_Directions for this task_
Transcribe exactly the span of lines that begins the records and ends with the line holding "Task: Click the UpCloud account button", both boundary lines included.

_Given entries_
>>>

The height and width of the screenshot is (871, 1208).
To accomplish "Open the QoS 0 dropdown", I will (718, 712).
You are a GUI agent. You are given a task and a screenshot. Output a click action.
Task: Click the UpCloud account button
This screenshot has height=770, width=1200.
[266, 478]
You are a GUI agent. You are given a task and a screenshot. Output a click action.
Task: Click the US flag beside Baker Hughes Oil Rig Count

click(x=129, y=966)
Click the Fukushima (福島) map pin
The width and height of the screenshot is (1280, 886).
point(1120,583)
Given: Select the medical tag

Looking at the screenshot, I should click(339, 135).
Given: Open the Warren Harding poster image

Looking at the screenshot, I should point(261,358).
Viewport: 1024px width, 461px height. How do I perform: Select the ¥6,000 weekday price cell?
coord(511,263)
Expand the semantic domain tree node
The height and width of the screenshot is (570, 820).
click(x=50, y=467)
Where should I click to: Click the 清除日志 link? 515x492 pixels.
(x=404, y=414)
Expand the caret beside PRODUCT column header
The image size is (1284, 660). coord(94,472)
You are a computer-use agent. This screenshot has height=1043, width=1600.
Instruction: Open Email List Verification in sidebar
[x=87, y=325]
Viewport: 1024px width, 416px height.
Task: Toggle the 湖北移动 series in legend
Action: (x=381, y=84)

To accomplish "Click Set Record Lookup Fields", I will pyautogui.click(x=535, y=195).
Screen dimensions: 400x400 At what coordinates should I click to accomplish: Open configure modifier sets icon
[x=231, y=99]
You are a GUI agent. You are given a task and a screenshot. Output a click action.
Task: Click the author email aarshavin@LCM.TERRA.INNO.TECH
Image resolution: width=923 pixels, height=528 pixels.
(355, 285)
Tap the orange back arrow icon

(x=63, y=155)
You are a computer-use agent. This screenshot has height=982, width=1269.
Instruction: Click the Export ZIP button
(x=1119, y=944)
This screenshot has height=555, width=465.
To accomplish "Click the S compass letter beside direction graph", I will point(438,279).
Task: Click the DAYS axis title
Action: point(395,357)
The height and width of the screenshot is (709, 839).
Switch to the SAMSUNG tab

<<<

_Final answer_
The height and width of the screenshot is (871, 1208).
To accomplish "Open the QoS 0 dropdown", I will (718, 712).
You are a GUI agent. You are given a task and a screenshot. Output a click action.
Task: Click the UpCloud account button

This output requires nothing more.